--- Task ---
Starting with the line that contains "At what coordinates" and stopping after the line that contains "Click MORE next to Wafer Spot Price", return each line below exactly as written, with no others.

--- Records shown ---
# # # # # # #

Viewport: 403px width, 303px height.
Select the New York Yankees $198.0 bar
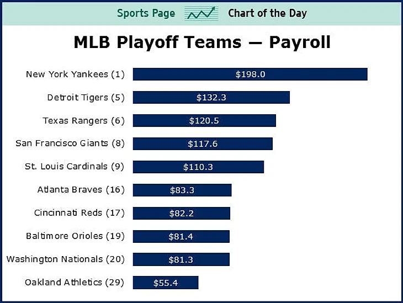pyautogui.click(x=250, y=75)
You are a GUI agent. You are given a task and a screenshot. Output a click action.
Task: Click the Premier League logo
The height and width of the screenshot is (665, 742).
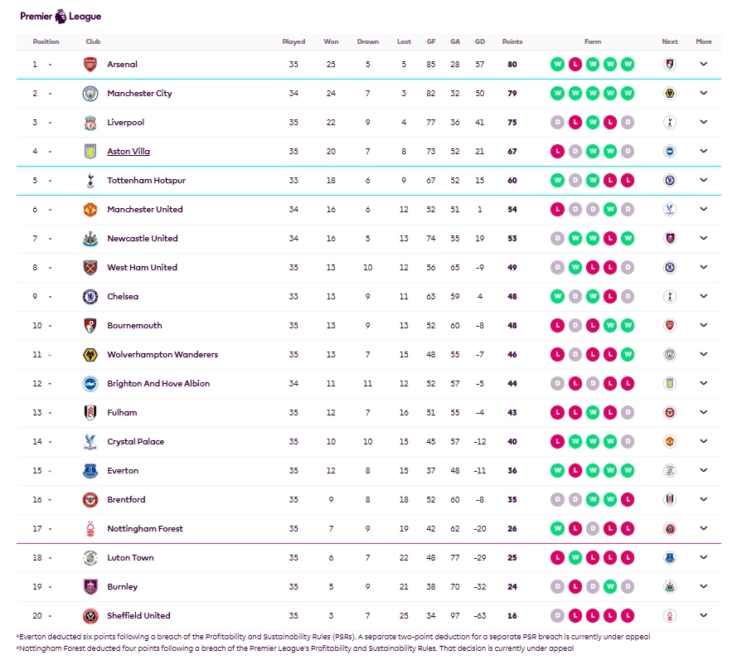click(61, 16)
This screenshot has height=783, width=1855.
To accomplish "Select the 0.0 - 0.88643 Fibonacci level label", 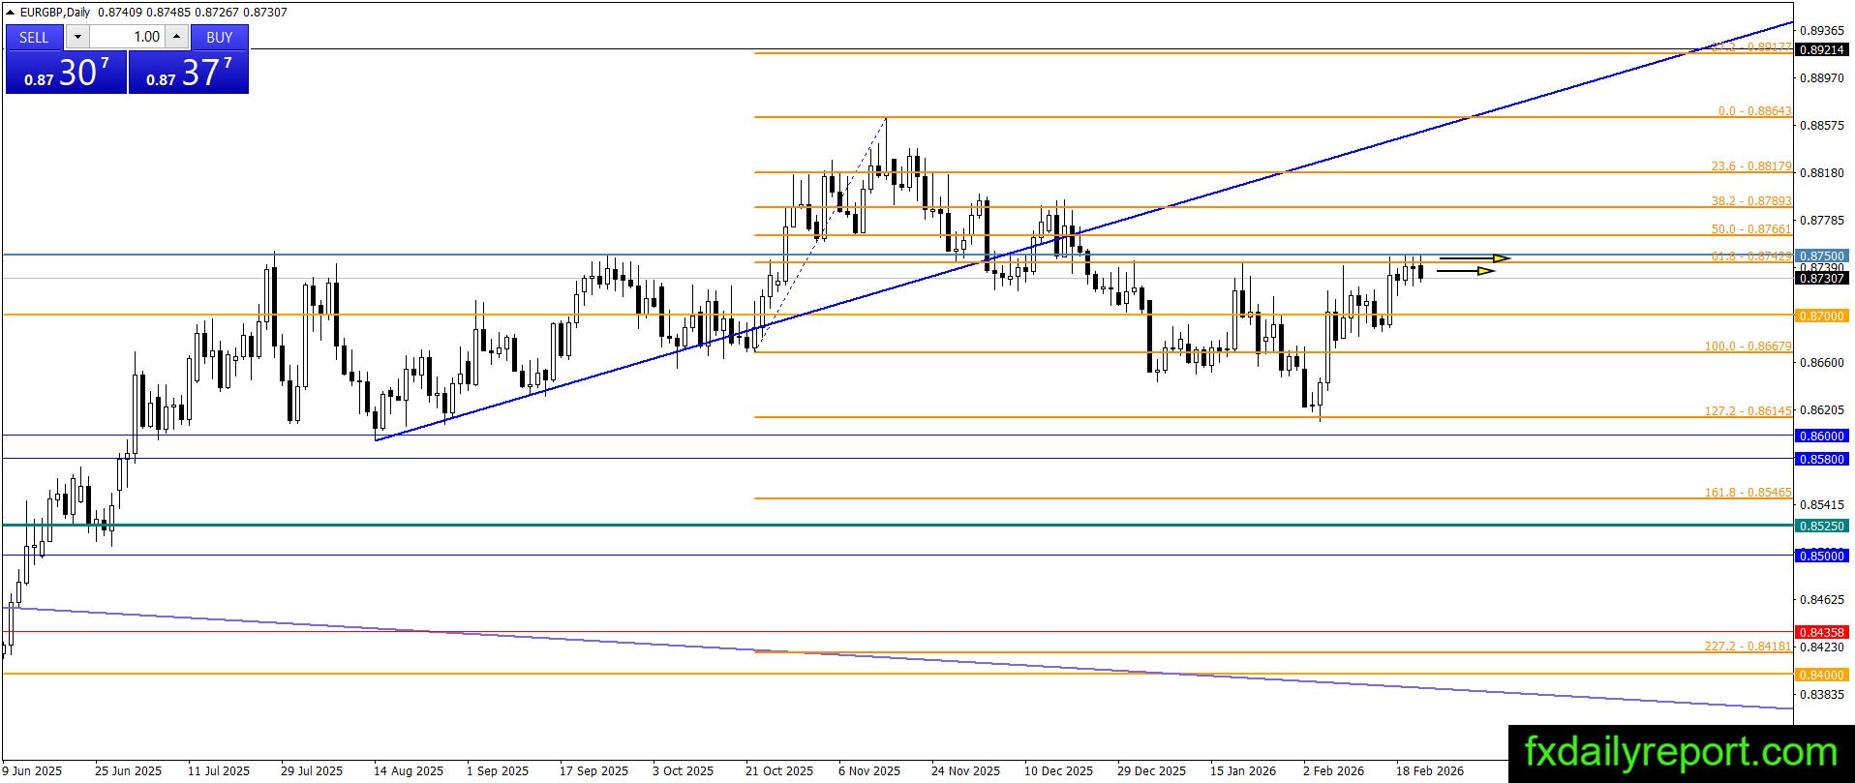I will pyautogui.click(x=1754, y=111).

# # # # # # #

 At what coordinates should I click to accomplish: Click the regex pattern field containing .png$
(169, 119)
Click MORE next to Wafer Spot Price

# # # # # # #

--- Answer to this task ---
 At what coordinates should I click to accomplish: Click the regex pattern field containing .png$
(169, 119)
Click MORE next to Wafer Spot Price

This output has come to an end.